■ Required action:
Would you set down each line of the data below exactly?

■ Source records:
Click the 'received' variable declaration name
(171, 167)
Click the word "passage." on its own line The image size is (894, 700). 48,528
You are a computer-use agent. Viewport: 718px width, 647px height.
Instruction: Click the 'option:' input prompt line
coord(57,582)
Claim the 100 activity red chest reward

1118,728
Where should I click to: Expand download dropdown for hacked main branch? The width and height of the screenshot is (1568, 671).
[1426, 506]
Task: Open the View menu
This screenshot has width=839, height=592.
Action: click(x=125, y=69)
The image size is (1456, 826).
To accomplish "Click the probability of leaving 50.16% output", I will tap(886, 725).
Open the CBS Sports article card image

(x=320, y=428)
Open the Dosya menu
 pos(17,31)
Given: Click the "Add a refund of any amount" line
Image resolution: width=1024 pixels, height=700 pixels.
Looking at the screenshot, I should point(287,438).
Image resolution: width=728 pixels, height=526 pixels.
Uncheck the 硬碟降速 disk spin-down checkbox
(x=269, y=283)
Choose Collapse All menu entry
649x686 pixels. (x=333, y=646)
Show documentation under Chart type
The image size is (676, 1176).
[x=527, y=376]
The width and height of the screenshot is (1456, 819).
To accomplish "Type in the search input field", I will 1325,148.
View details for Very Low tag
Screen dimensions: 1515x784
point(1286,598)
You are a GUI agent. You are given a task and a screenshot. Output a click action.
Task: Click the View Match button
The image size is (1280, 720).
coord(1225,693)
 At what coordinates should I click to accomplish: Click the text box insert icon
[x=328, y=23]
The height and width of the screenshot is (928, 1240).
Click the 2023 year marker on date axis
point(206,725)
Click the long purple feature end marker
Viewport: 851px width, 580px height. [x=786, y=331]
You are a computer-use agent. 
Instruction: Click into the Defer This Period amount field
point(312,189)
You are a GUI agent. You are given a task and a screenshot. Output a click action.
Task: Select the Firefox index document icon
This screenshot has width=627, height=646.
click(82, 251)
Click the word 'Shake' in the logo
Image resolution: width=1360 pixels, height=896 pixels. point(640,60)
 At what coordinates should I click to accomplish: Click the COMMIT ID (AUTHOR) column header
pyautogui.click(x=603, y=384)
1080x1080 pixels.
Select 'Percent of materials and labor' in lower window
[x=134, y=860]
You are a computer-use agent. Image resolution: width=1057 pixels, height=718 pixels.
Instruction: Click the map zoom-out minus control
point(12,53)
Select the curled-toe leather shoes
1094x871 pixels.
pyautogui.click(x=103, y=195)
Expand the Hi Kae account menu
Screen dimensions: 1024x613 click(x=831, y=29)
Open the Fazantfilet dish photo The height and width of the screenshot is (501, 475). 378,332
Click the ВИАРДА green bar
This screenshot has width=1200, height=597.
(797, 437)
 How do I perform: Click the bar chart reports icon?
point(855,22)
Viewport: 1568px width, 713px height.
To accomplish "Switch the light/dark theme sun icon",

■ Written answer:
Click the 'received' variable declaration name
(171, 167)
Click the word "passage." on its own line The image size is (894, 700). 48,528
You are a computer-use agent. Viewport: 718px width, 647px height.
Instruction: Click the 'option:' input prompt line
coord(57,582)
Claim the 100 activity red chest reward

1118,728
Where should I click to: Expand download dropdown for hacked main branch? The width and height of the screenshot is (1568, 671).
[1426, 506]
Task: Open the View menu
This screenshot has width=839, height=592.
Action: click(x=125, y=69)
The image size is (1456, 826).
To accomplish "Click the probability of leaving 50.16% output", I will tap(886, 725).
Open the CBS Sports article card image

(x=320, y=428)
Open the Dosya menu
 pos(17,31)
Given: Click the "Add a refund of any amount" line
Image resolution: width=1024 pixels, height=700 pixels.
Looking at the screenshot, I should point(287,438).
Image resolution: width=728 pixels, height=526 pixels.
Uncheck the 硬碟降速 disk spin-down checkbox
(x=269, y=283)
Choose Collapse All menu entry
649x686 pixels. (x=333, y=646)
Show documentation under Chart type
The image size is (676, 1176).
[x=527, y=376]
The width and height of the screenshot is (1456, 819).
To accomplish "Type in the search input field", I will 1325,148.
View details for Very Low tag
Screen dimensions: 1515x784
point(1286,598)
You are a GUI agent. You are given a task and a screenshot. Output a click action.
Task: Click the View Match button
The image size is (1280, 720).
coord(1225,693)
 At what coordinates should I click to accomplish: Click the text box insert icon
[x=328, y=23]
The height and width of the screenshot is (928, 1240).
Click the 2023 year marker on date axis
point(206,725)
Click the long purple feature end marker
Viewport: 851px width, 580px height. [x=786, y=331]
You are a computer-use agent. 
Instruction: Click into the Defer This Period amount field
point(312,189)
You are a GUI agent. You are given a task and a screenshot. Output a click action.
Task: Select the Firefox index document icon
This screenshot has width=627, height=646.
click(82, 251)
Click the word 'Shake' in the logo
Image resolution: width=1360 pixels, height=896 pixels. point(640,60)
 At what coordinates should I click to accomplish: Click the COMMIT ID (AUTHOR) column header
pyautogui.click(x=603, y=384)
1080x1080 pixels.
Select 'Percent of materials and labor' in lower window
[x=134, y=860]
You are a computer-use agent. Image resolution: width=1057 pixels, height=718 pixels.
Instruction: Click the map zoom-out minus control
point(12,53)
Select the curled-toe leather shoes
1094x871 pixels.
pyautogui.click(x=103, y=195)
Expand the Hi Kae account menu
Screen dimensions: 1024x613 click(x=831, y=29)
Open the Fazantfilet dish photo The height and width of the screenshot is (501, 475). 378,332
Click the ВИАРДА green bar
This screenshot has width=1200, height=597.
(797, 437)
 How do I perform: Click the bar chart reports icon?
point(855,22)
Viewport: 1568px width, 713px height.
To accomplish "Switch the light/dark theme sun icon",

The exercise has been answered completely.